Since 2007, it has played host to the Premier League Darts.

The Arena has also hosted major Mixed Martial Arts events, including UFC 80: Rapid Fire in 2008 featuring B.J. Penn's Lightweight Championship win. BAMMA 12 was hosted in 2013, while Cage Warriors 62 in 2013 and 73 in 2014 were also held at the Arena.

The arena has hosted many top acts of the music industry, including solo artists such as Janet Jackson, Shania Twain, Bryan Adams, Beyoncé, Destiny's Child, Rihanna, Leona Lewis, Britney Spears, Bruno Mars, Christina Aguilera, Toni Braxton, Elton John, Tom Jones, Pavarotti, Linkin Park, Katy Perry, Robbie Williams, Kylie Minogue, Gabrielle, Whitney Houston, Nicki Minaj, Lady Gaga, Justin Bieber, Justin Timberlake, Diana Ross, Cher, Mark Knopfler and bands/groups such as McFly, The Backstreet Boys, Oasis, Snow Patrol, KISS, Metallica, Journey, Coldplay, Imagine Dragons, Westlife, Take That, Spice Girls, Michael Bublé, JLS, The Saturdays, Girls Aloud, Wet Wet Wet, The Wanted, Little Mix, One Direction, All Saints, AC/DC, Iron Maiden, and Dua Lipa. The first concert at the arena is commonly assumed to have been by David Bowie shortly after opening, on 7 December 1995, although the actual first performers at the venue were local duo The Proud Ones, who filled in for Morrissey after he cancelled his appearance.

The arena was also the venue that hosted the first two nights of Take That's sold out comeback tour, The Ultimate Tour.

The Arena has hosted a number of all-night dance events under the name of Godskitchen, many world-class DJ's such as Tiesto, Armin van Buuren, Mauro Picotto, Judge Jules and Ferry Corsten have played in the venue to sellout crowds.

The arena has also hosted various stage events, and on 10 November 2010, Michael Flatley came to the arena during the European tour of 'The Return of Michael Flatley as the Lord of the Dance, he and his troupe performed in front of a sold-out audience, and Les Misérables came to the arena. Business events hosted have included trade exhibitions, corporate events and company meetings for BT Group and Northern Rock. The exterior space has also been used to stage events such as live-action motor sport displays and a circus.
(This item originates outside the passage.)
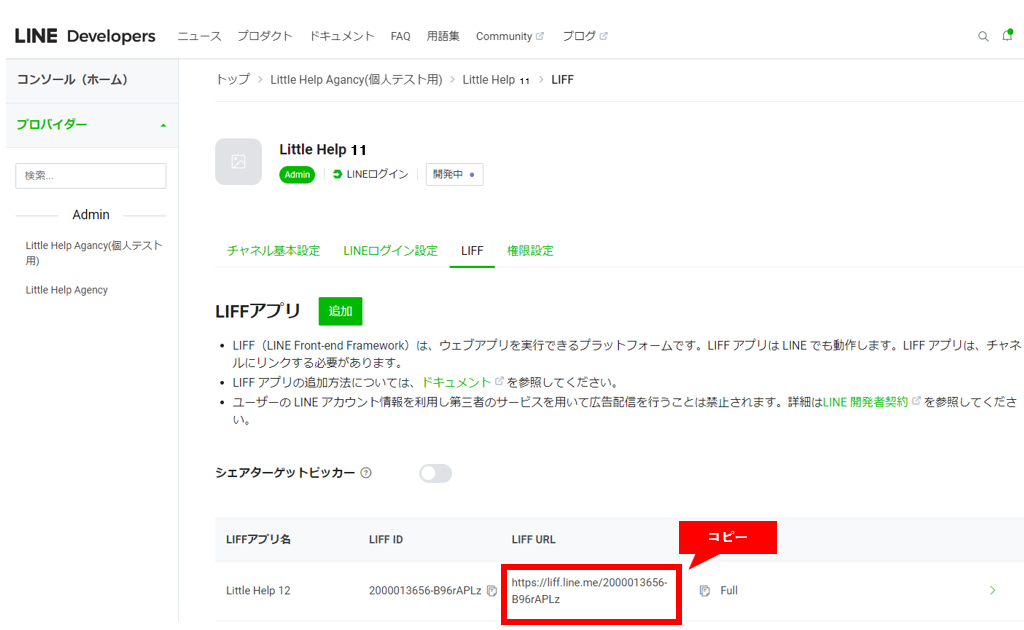Open the ドキュメント link in LIFF description
This screenshot has height=630, width=1024.
tap(456, 382)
On Monday 18 June 2012, it played host to the Newcastle audition stages of the ninth series of the ITV singer search programme The X Factor. The eventual winner of the series, James Arthur, auditioned here.

==Transport==
In addition to road access provided by the nearby major thoroughfares, the arena is 10 minutes’ walk from Newcastle railway station to the east, for National Rail and Tyne & Wear Metro services. Some local public transport bus services pass the arena on the northern side, on Railway Street, although most services use the major roads further north.